Drink Florida Orange Juice


“Do not think that I have come to bring peace to the earth; I have not come to bring peace, but a sword.” Matthew 10:34, NRSV.

In my hearing at a large social gathering some fifty but less than sixty years ago, a young man whom I had grown up with as neighbor and playmate from earliest childhood criticized our rector for, as he said, “preaching politics instead of the word of God.” By marriage he had changed from Baptist to Episcopalian and was not used to our ways of thinking and believing. I might have taken issue or at least engaged him, but having long contemned him as a fool and known him as a person of zilch integrity anyway, I simply turned away. 

Many years later he died after a long and terrible illness and my parents asked me to go with them to his funeral. More long years later and far too late, I deeply regret declining to accompany my parents to his funeral. But I do not regret turning away from challenging his remark of then forty years earlier, because in experience of life I have found that there is no satisfaction in conversing with fools, less in arguing, even less in trying to reason.

“Preaching politics” as my childhood friend put it, is the call of every Christian, and these days is practiced in every church, every denomination of every political bent. We don’t agree with each other, our convictions range far and wide. Unfortunately, if we occupy the extreme end of a subject, we call anyone who disagrees with us the “anti-Christ.” That’s too bad, but at least we are trying to carry Christ as we understand Christ into the world. That’s our call. And disagreeing is our privilege in a democracy.

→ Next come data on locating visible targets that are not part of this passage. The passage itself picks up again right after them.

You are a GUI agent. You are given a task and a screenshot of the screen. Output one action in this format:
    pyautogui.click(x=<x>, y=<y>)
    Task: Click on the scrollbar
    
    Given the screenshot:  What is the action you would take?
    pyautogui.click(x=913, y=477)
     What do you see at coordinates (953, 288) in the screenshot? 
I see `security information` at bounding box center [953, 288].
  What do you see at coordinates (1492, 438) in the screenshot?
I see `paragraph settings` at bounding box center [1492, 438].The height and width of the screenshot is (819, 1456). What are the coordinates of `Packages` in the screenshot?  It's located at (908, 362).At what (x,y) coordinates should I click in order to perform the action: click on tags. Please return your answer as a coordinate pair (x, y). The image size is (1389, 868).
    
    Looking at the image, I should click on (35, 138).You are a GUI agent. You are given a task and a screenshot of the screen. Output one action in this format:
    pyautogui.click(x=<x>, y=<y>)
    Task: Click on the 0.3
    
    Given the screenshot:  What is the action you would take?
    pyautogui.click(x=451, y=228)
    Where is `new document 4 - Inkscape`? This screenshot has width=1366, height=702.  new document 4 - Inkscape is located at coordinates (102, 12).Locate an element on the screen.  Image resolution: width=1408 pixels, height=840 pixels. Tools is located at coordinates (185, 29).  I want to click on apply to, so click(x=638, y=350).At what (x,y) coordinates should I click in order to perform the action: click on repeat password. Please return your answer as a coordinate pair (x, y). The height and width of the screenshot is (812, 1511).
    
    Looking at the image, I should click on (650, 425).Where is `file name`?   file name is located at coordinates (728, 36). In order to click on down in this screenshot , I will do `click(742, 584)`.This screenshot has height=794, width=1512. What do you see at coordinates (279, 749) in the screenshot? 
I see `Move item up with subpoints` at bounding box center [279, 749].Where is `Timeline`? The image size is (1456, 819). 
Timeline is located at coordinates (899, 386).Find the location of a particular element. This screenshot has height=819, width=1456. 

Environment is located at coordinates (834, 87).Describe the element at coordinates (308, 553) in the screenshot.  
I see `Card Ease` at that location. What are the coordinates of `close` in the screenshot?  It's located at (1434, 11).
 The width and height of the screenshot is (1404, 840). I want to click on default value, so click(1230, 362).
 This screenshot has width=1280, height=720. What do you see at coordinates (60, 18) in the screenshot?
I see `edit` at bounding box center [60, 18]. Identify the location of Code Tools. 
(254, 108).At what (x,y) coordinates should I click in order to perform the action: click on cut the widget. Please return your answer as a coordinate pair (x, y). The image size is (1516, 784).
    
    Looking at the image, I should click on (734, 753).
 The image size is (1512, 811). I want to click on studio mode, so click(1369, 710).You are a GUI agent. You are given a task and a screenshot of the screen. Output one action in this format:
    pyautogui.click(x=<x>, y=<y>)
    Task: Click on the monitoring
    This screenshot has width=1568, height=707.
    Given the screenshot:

Unlike Christian churches where there is a measure of political unity among members, the Episcopal Church is a mixing bowl. In the current generation our denominational leadership seems to lean left politically, but the people in the local parish and pew are politically as conglomerated as a tossed salad. And none of us lend special political credence to the one in the collar, who, not wanting to stir counter-productive divisiveness and also realizing that he is likely outweighed intellectually among those in the pews, usually has sense enough to refrain from politics on Sunday morning. 

I have never carried my political flags into the pulpit. The Episcopal Church is a decent example that people with far differing political and social views can check their differences instead of their brains at the door, and worship, respect and enjoy each other together. And it is not a bad thing that members of a church who constantly pray for “the unity of the Church” can at least begin by finding unity in worship.

This is in mind this morning while media continue to stir the Zimmerman verdict on which public opinion, broadening into stand your ground and now calling for yet another boycott of perfectly innocent and unbiased Florida orange juice and even Walt Disney World (I mean, who could hate Mickey Mouse and Tigger), splits racially as well as red/blue, conservative/liberal. Likewise on Edward Snowden, a new man without a country. On both issues, my views are solid but recognizedly no better than the opinions of highly intelligent people around me with whom I disagree strongly. Plus, on all sides of both subjects I notice many fools, with whom there is no point in engaging conversation anyway. 

My preference might be that the media shift to stirring up demonstrations and boycotts of Rolling Stone and their advertisers and those who have the August 1, 2013 issue in their bookracks. RS has interesting coverage of many topics, but they seem to be feeling unloved and not getting their share of attention. Let them have it. 




If the text doesn’t bear out the scripture, one of many great things about being Episcopalian is being comfortable with inconsistency: doesn’t bother me in the least.